## What you are asked to do:
Give the passage of the PhRMA article between "PhRMA Donates $300K" and "FDA and AHM.", inclusive, substituting "nation's highest court" for "Supreme Court".

## Source extract:
PhRMA Donates $300K to RAGA Despite Ongoing Legal Challenges
The Supreme Court is set to hear a case from the Alliance For Hippocratic Medicine (AHM), a coalition of anti-abortion and anti-LGBTQ physician groups, challenging the Food And Drug Administration’s (FDA’s) original approval and mailing of the abortion drug mifepristone, which was approved by the FDA in 2000 and has been safely used to perform more than five million abortions in the U.S. This is the first direct challenge to abortion access to make its way to the Supreme Court following its 2022 reversal of Roe v. Wade that had previously protected abortion access nationwide. As a result, the case is drawing significant national attention from pro-choice and pro-life advocates alike, submitting amicus briefs and letters in support of both the FDA and AHM.
The Pharmaceutical Research and Manufacturers of America (PhRMA) filed two amicus briefs supporting the FDA in April and May 2023. Days before filing its April 2023 amicus brief, PhRMA Executive Vice President, General Counsel, and Corporate Secretary Jim Stansel, responded to a lower district court ruling in favor of restrictions to mifepristone access, writing that “PhRMA has serious concerns with any court substituting its opinion for the FDA’s expert decision making.” Upon filing the brief, Stansel stated, “our brief aims to protect the FDA’s long-standing authority to determine whether a medicine is safe and effective for people to use, as Congress has authorized them to.” After PhRMA filed a May 2023 amicus brief in the Fifth Circuit Court of Appeals, Stansel stated, “the district court’s ruling would upend the successful regulatory framework on which biopharmaceutical research and development depends.”

## Data segment:
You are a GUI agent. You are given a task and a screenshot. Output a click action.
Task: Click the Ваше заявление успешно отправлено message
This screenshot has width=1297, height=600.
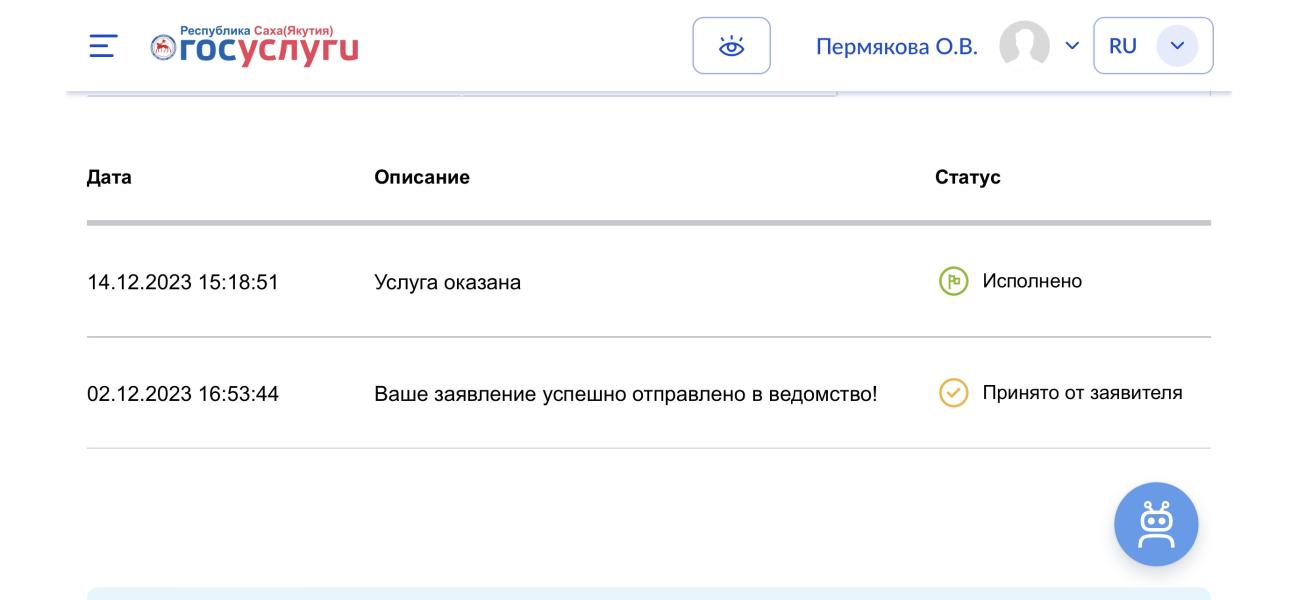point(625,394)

## Your response:
PhRMA Donates $300K to RAGA Despite Ongoing Legal Challenges
The nation's highest court is set to hear a case from the Alliance For Hippocratic Medicine (AHM), a coalition of anti-abortion and anti-LGBTQ physician groups, challenging the Food And Drug Administration’s (FDA’s) original approval and mailing of the abortion drug mifepristone, which was approved by the FDA in 2000 and has been safely used to perform more than five million abortions in the U.S. This is the first direct challenge to abortion access to make its way to the nation's highest court following its 2022 reversal of Roe v. Wade that had previously protected abortion access nationwide. As a result, the case is drawing significant national attention from pro-choice and pro-life advocates alike, submitting amicus briefs and letters in support of both the FDA and AHM.